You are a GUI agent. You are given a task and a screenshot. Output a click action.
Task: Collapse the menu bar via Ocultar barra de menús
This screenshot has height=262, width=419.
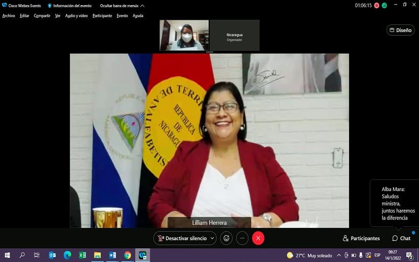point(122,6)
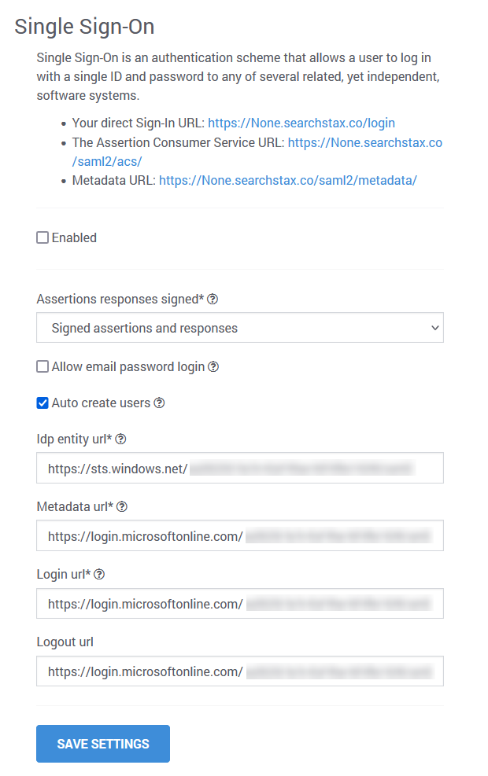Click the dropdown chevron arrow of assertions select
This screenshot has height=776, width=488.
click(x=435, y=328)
+ + + + +
▸ **Problem statement**: Please copy exactly, and only, the lines from the one that contains "Task: Collapse the" through the last line of the data above, omitting all pictures.

▸ **Reply to the task**:
Task: Collapse the menu bar via Ocultar barra de menús
This screenshot has height=262, width=419.
point(122,6)
Click the dropdown chevron arrow of assertions select
This screenshot has height=776, width=488.
click(x=435, y=328)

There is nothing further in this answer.